The task passed to Annette required a secretive preparation strategy. It would have been conceived in Tokyo, passed on to the Japanese Consulate in Sydney, then possibly to Walter Ladendorff (who was regularly visiting the Consulate), who would select an agent to manage the plan and the personnel required. Annette would have then entered the cast of operatives. Having prepared the blueprint and people, the plan specifics were addressed and these would have been precise but uncomplicated. The potential trouble spot for the project lay not in its execution, but in managing the preliminary arrangements to avoid any uninvited interest. How Annette had received her instructions is unknown, but it is likely that the German agent in control had made contact with Annette's controller and her suitability confirmed – this being with or without her knowledge.
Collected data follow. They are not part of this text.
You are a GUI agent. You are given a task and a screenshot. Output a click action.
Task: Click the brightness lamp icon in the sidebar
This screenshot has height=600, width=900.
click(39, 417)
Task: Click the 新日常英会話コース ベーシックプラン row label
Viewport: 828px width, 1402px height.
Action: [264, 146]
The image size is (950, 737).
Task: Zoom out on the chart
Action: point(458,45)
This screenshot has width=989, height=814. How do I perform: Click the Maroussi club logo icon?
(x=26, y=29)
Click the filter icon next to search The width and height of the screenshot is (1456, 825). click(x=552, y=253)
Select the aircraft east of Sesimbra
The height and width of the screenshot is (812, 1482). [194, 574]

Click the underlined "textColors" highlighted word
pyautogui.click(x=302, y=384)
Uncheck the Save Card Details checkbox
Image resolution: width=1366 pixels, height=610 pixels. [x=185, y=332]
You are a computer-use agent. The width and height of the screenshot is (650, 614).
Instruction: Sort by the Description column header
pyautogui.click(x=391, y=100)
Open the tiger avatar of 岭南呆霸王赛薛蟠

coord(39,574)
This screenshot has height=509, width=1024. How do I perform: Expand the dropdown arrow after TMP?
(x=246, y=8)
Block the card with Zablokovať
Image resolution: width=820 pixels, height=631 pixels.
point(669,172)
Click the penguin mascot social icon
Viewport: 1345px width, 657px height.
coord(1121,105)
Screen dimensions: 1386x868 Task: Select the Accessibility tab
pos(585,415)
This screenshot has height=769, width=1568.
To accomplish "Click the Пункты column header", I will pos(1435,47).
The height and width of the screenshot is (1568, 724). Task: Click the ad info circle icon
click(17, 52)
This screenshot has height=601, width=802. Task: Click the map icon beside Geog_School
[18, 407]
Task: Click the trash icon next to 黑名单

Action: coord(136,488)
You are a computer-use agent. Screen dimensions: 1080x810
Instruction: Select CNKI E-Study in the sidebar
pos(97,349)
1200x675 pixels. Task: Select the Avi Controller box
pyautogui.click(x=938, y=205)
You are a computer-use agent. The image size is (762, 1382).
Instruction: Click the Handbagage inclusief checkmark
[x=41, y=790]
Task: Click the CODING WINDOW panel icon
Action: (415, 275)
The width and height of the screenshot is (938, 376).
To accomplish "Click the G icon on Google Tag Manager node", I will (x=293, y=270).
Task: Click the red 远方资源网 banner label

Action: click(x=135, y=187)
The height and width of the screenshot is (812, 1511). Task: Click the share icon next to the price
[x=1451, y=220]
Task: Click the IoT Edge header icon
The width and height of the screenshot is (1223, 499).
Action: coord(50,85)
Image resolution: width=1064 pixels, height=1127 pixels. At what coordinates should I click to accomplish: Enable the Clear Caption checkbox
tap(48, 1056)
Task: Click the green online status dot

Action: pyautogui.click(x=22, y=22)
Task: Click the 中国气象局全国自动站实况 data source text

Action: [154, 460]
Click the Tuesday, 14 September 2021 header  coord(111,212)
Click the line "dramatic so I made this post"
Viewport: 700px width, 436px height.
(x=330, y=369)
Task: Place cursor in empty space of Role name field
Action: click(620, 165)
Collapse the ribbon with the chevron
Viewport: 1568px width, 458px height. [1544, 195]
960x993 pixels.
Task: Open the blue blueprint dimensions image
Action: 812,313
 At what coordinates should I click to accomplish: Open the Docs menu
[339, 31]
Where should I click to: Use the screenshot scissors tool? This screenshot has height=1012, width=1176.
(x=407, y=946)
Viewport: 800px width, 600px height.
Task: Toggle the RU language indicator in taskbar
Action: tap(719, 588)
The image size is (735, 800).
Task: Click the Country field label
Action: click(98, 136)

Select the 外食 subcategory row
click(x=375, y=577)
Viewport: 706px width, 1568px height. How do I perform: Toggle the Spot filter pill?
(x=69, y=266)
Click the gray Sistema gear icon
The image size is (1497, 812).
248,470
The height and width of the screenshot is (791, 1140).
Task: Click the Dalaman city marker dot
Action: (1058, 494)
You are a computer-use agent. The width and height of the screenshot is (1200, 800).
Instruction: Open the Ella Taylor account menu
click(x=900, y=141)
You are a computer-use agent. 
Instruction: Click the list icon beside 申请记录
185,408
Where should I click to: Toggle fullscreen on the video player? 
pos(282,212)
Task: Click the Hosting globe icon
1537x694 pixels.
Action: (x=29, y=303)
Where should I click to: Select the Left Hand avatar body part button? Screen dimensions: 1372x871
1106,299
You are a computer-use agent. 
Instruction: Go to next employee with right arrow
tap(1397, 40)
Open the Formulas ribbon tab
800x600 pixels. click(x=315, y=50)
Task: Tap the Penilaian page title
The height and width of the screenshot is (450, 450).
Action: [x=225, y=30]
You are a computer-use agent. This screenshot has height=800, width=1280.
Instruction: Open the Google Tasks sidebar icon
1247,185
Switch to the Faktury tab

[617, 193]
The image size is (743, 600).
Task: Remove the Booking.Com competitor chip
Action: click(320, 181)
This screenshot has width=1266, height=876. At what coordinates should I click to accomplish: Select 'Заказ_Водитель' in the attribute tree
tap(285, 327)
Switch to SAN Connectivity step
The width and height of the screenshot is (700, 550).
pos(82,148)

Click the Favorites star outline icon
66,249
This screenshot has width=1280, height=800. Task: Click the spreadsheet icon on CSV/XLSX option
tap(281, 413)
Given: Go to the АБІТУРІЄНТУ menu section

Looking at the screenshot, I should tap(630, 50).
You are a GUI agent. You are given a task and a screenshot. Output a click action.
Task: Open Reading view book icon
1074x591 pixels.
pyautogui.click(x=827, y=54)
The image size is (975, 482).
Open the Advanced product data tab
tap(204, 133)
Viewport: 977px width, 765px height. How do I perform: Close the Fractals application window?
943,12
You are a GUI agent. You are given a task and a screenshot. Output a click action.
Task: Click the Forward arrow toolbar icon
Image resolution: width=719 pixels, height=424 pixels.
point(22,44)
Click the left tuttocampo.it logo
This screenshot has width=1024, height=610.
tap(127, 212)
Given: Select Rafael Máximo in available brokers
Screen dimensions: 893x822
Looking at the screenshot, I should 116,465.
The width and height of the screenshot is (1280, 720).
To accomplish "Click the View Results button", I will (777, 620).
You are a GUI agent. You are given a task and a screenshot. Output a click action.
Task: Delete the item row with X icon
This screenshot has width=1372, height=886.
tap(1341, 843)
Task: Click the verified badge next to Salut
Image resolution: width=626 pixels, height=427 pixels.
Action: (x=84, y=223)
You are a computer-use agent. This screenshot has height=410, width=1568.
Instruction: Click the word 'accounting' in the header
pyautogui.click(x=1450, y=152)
As noted earlier, the volume of Japanese interest in the Newcastle area during the 1930s was deemed by Security as being unusually high. Undoubtedly, some part of the camera clicking was destined for the mapping tables of both the Japanese army and navy. In April 1939 
there probably remained outstanding the vital harbour details that could only be collectively displayed and detailed by way of aerial photography. With war rumblings then permeating throughout Europe, the need was to now undertake the task of collecting the required photographic material – for future reference. Delaying the undertaking may incur a significant obstacle should Germany be at war with Britain and German agents in Australia lose their freedom of movement, and thus their direct association with Japanese spies.